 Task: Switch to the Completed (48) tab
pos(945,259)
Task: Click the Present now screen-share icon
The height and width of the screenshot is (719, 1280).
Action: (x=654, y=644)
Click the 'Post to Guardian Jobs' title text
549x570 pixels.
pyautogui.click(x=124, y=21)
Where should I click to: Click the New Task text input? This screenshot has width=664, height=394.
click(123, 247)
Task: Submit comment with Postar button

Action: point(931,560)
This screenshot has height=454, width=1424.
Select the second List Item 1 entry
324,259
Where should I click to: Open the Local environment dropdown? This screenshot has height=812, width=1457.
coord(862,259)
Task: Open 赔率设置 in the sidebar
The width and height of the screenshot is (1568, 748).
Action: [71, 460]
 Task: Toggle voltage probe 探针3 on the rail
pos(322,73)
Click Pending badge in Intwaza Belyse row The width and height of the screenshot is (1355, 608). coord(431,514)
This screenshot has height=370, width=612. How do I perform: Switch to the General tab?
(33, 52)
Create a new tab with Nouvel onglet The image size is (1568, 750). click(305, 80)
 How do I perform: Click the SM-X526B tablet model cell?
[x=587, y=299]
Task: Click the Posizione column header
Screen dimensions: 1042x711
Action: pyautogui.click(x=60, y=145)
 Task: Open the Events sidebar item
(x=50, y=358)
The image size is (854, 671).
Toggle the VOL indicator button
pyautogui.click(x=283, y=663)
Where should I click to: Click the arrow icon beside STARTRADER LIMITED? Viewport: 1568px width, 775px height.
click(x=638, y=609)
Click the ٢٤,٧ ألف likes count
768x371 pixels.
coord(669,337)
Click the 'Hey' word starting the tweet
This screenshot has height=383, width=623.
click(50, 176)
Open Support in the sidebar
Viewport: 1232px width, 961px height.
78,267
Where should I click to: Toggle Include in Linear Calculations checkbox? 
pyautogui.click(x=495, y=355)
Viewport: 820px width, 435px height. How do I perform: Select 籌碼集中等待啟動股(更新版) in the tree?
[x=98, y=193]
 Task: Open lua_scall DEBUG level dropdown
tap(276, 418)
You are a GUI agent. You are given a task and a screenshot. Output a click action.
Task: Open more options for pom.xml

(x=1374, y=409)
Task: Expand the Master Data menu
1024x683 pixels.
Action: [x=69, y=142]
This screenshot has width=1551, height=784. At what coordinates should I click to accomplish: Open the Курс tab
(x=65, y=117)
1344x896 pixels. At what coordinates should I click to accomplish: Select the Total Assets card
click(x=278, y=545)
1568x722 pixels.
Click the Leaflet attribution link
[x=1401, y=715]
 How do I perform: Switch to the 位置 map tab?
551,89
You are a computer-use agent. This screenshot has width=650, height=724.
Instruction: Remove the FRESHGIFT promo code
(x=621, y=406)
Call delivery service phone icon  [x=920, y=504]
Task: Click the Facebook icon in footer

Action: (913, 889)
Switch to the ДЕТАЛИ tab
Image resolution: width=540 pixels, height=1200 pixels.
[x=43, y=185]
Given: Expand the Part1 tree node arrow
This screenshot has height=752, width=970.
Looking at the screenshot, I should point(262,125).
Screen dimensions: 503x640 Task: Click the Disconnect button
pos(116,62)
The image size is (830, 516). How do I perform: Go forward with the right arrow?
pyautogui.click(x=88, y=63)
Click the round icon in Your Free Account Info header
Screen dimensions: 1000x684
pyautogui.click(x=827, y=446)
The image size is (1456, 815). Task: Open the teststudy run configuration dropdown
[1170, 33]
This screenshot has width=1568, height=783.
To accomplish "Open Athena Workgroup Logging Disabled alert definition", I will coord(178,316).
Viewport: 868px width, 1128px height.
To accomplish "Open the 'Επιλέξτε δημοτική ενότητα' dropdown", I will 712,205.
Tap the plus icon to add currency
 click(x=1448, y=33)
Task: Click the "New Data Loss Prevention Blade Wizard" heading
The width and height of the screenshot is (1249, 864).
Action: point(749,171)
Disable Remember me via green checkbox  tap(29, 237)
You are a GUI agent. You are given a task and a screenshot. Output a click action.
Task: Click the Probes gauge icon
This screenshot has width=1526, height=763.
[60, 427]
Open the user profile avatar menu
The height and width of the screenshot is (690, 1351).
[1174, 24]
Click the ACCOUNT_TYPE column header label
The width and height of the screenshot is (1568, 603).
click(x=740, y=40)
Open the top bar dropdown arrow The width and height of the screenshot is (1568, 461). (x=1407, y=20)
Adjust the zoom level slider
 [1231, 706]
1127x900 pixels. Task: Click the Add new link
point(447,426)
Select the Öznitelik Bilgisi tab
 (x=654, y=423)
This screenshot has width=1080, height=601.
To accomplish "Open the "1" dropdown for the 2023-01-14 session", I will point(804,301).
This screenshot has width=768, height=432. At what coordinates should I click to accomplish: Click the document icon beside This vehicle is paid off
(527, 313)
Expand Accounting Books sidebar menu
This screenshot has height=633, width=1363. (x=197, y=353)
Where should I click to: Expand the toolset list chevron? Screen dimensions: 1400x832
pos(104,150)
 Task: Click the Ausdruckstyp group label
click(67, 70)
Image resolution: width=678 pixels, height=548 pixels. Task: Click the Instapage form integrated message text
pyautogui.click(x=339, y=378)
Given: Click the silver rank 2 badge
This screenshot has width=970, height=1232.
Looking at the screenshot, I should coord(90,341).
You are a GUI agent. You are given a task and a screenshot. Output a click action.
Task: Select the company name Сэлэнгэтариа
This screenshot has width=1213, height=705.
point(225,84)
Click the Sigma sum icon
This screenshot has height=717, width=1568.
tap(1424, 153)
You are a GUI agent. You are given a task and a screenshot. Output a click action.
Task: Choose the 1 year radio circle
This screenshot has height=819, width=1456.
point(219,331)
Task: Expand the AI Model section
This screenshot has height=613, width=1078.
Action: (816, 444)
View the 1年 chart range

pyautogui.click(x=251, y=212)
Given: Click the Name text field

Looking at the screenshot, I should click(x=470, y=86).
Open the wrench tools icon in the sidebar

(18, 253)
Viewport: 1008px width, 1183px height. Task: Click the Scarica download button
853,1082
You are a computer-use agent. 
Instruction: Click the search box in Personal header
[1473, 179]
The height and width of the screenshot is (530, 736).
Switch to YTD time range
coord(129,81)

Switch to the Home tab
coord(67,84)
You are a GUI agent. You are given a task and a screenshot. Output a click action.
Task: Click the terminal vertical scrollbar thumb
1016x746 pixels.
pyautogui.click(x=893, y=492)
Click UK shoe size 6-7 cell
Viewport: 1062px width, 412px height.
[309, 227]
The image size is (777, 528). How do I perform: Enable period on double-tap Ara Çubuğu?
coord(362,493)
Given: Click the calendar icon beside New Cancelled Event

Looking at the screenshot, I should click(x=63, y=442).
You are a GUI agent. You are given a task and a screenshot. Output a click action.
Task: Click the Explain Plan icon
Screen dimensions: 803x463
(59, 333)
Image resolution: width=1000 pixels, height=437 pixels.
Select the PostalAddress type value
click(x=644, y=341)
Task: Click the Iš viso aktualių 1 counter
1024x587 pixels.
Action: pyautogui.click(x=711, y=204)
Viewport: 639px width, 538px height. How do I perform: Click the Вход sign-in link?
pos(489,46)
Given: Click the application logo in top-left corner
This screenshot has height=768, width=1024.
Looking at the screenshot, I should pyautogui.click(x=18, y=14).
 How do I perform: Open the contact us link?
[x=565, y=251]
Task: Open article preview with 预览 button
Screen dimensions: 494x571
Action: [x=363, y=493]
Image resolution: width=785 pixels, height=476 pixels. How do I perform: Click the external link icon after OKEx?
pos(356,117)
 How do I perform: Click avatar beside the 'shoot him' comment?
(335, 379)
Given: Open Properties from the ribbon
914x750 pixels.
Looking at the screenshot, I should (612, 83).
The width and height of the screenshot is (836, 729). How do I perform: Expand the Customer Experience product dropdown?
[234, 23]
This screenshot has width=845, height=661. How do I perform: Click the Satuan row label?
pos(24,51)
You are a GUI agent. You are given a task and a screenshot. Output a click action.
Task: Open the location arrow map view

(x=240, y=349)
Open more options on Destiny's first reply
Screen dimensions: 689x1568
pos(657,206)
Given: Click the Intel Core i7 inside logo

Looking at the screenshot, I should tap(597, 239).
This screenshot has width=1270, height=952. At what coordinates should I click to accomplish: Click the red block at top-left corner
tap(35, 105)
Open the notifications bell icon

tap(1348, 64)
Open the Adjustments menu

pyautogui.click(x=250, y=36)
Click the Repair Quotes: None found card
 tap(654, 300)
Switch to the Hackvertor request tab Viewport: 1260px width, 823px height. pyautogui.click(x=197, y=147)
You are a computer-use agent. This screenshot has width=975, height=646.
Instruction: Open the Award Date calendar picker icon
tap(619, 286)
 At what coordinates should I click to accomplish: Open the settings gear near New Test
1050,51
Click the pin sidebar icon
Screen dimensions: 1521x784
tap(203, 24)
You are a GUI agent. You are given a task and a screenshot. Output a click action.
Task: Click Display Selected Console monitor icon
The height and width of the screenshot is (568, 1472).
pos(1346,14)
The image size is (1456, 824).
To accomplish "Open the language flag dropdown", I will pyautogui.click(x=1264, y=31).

-*-

**Work instructions:** The word "will" may appear on some lines of these records; state how many such lines there are, and nothing else.

**Exercise response:** 4